Article 13.15. Transfer and Processing of Information
1. Each Party shall permit a financial institution or a cross-border financial service supplier of the other Party to transfer information in electronic or other form, into and out of its territory, for data processing if processing is required in the ordinary course of business of the financial institution or the cross-border financial service supplier.
2. Each Party shall maintain adequate safeguards to protect privacy, in particular with regard to the transfer of personal information. If the transfer of financial information involves personal information, such transfers shall be in accordance with the legislation governing the protection of personal information of the territory of the Party where the transfer has originated.
Article 13.16. Prudential Carve-out
1. This Agreement does not prevent a Party from adopting or maintaining reasonable measures for prudential reasons, including:
(a) the protection of investors, depositors, policy-holders, or persons to whom a financial institution, cross-border financial service supplier, or financial service supplier owes a fiduciary duty;
(b) the maintenance of the safety, soundness, integrity, or financial responsibility of a financial institution, cross-border financial service supplier, or financial service supplier; or
(c) ensuring the integrity and stability of a Party's financial system.

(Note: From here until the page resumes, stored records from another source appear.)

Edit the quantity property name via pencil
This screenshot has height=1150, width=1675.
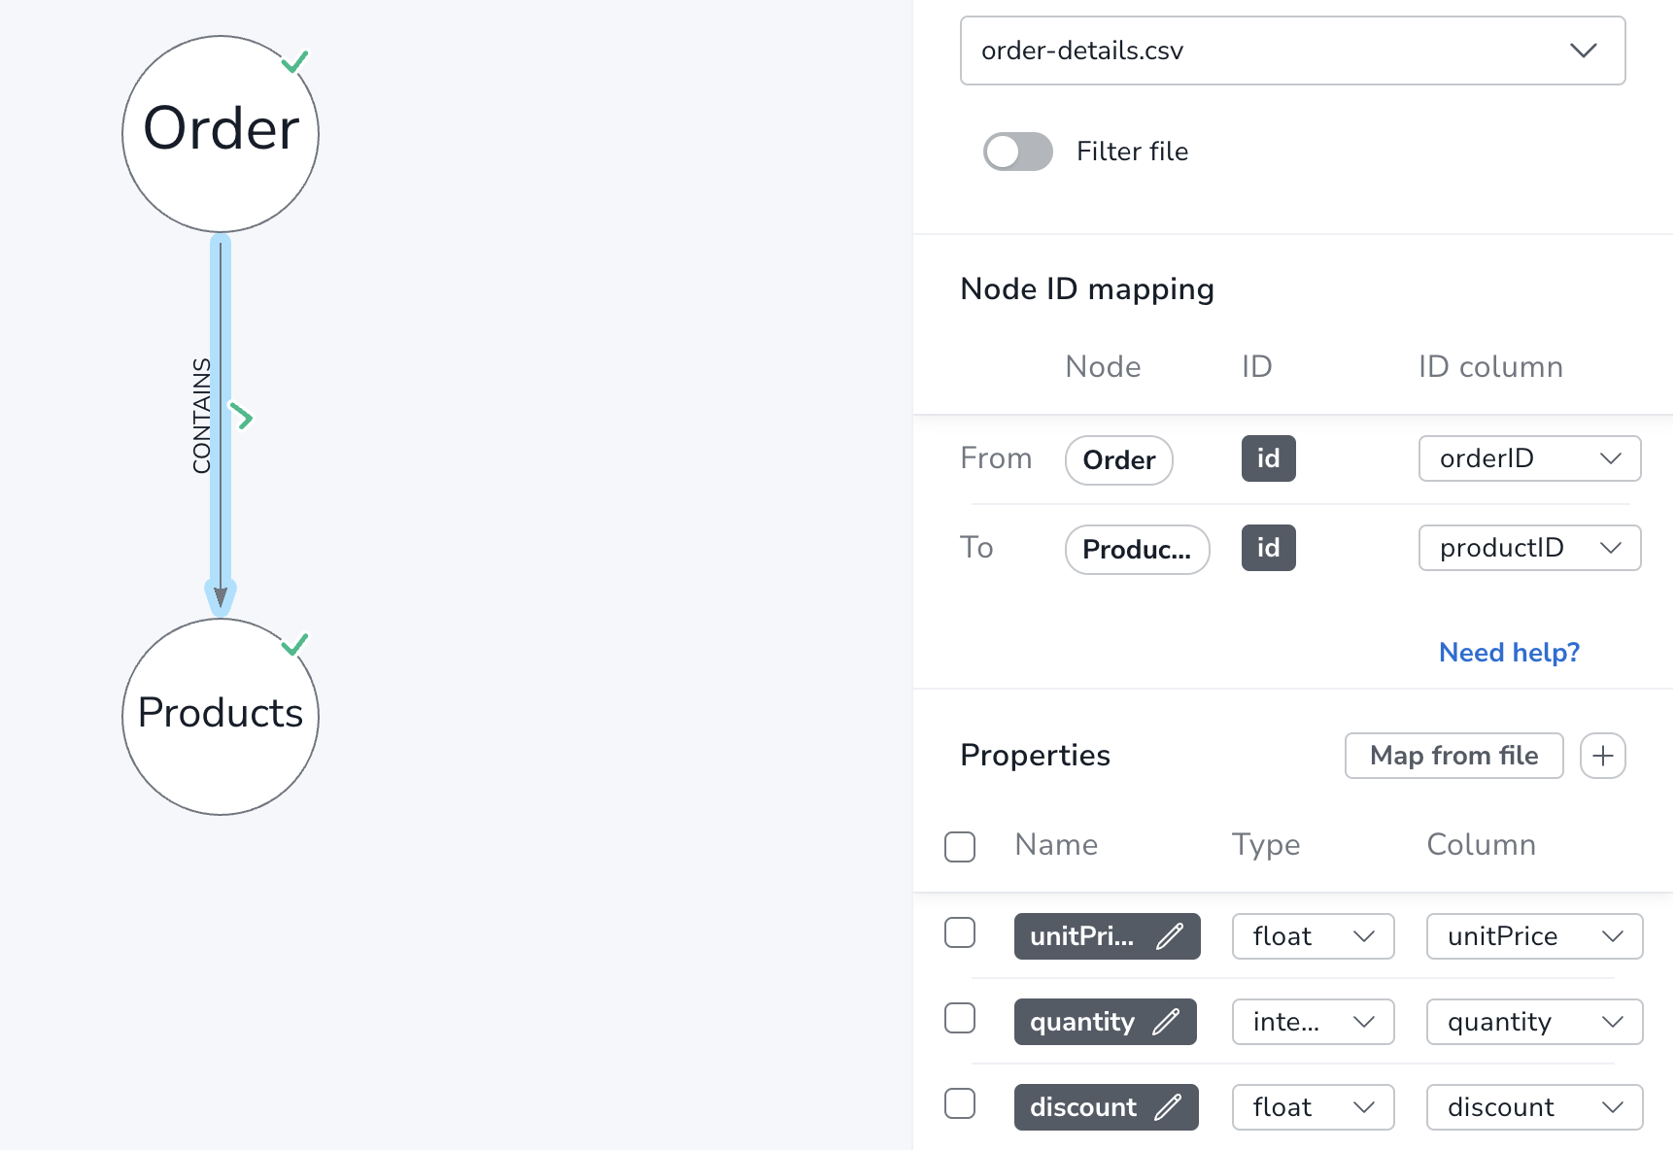tap(1166, 1022)
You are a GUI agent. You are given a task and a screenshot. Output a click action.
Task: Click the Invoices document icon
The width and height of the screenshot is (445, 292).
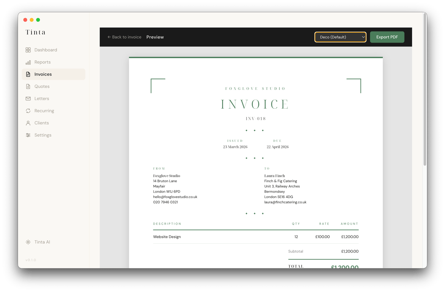point(27,74)
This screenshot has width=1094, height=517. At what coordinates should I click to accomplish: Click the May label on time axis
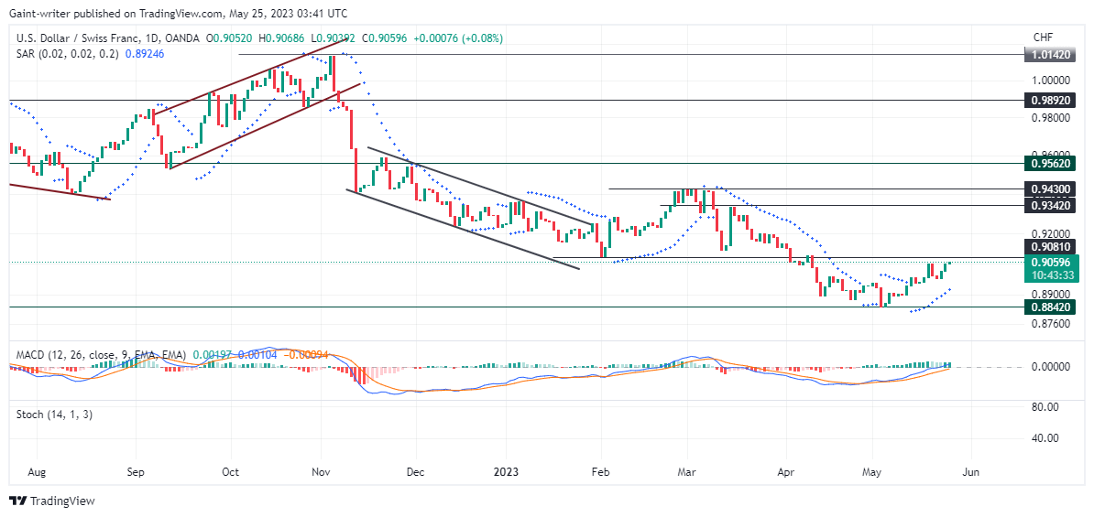(871, 472)
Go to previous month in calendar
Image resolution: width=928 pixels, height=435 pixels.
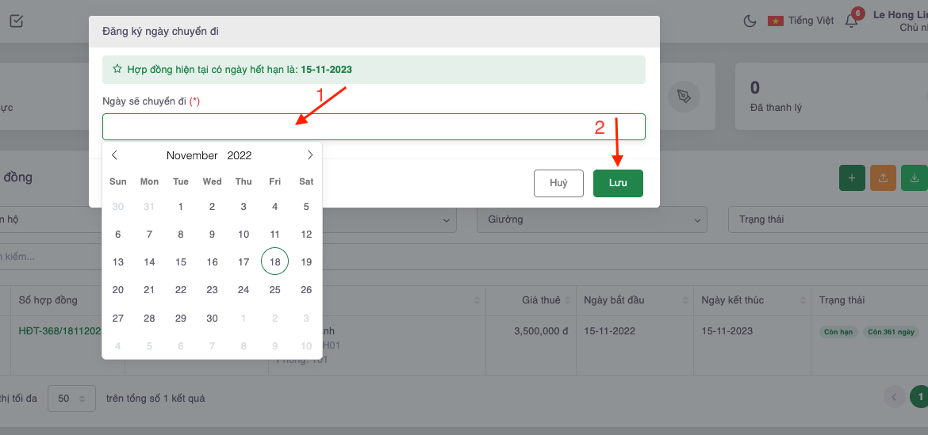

2. Without prejudice to other means of prudential regulation of cross-border trade in financial services, a Party may require the registration of cross-border financial service suppliers of the other Party and of financial instruments.
3. Subject to Articles 13.3 and 13.4, a Party may, for prudential reasons, prohibit a particular financial service or activity. Such a prohibition shall not apply to all financial services or to a complete financial services sub-sector, such as banking.
Article 13.17. Specific Exceptions
1. This Agreement does not apply to measures taken by a public entity in pursuit of monetary or exchange rate policies. This paragraph does not affect a Party's obligations under Articles 8.5 (Performance requirements), 8.13 (Transfers), or 13.9.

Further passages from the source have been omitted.